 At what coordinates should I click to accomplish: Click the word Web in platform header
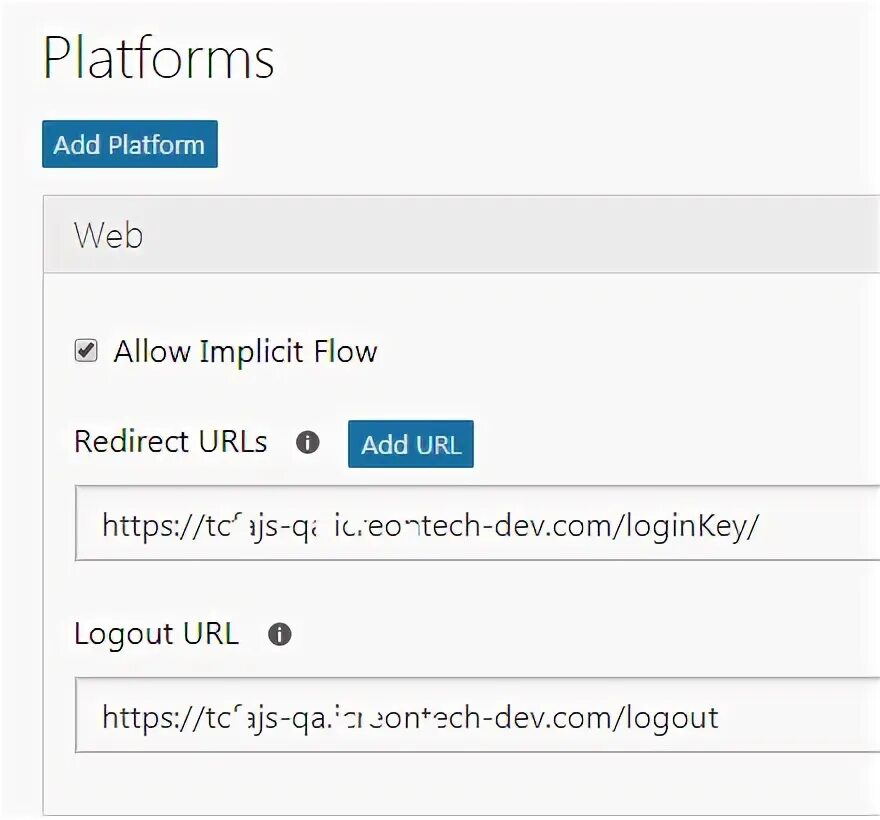coord(108,235)
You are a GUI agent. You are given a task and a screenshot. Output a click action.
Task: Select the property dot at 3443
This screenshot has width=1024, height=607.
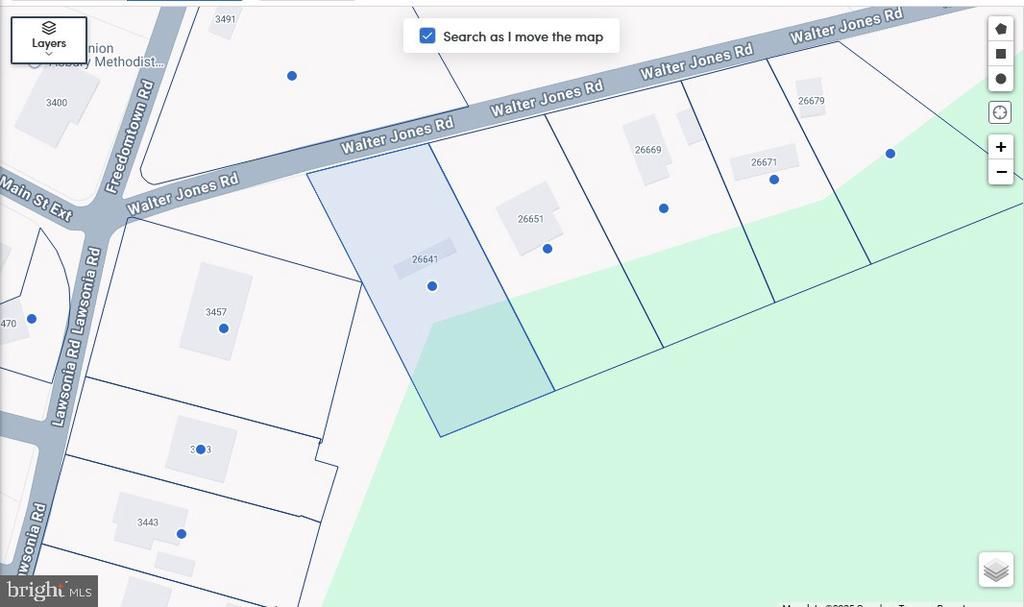click(x=181, y=534)
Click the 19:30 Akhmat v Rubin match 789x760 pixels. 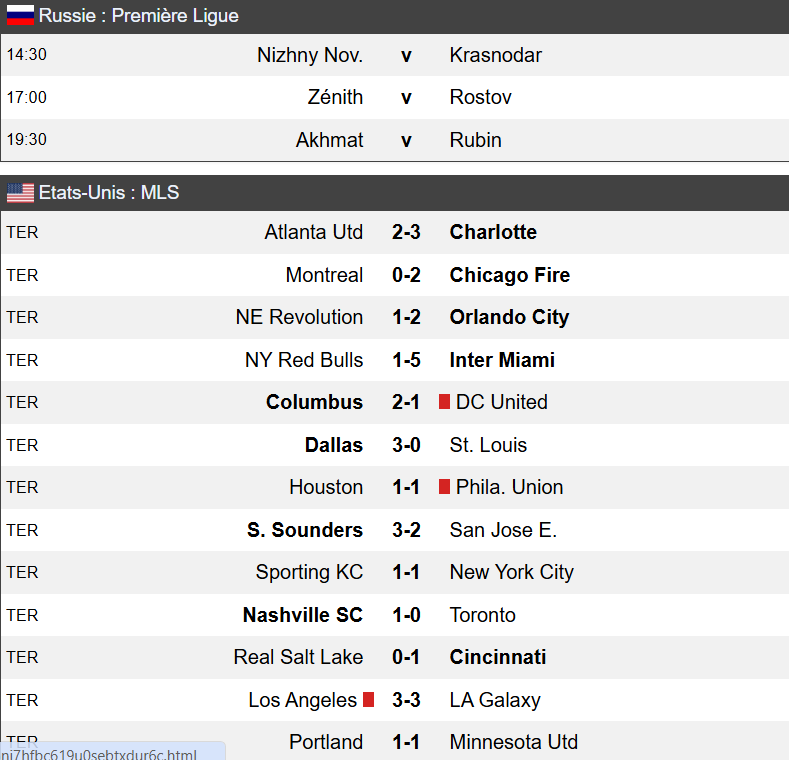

* _Work to be completed_
Reformat the lines above as a numbered list, omitting blank lines and leaving out the pictures.

* _Finished task_
1.  At what coordinates should I click to accomplish: Click the word Web in platform header
2. coord(108,235)
3. You are a GUI agent. You are given a task and a screenshot. Output a click action.
4. Task: Select the property dot at 3443
5. This screenshot has width=1024, height=607.
6. click(x=181, y=534)
7. Click the 19:30 Akhmat v Rubin match 789x760 pixels. 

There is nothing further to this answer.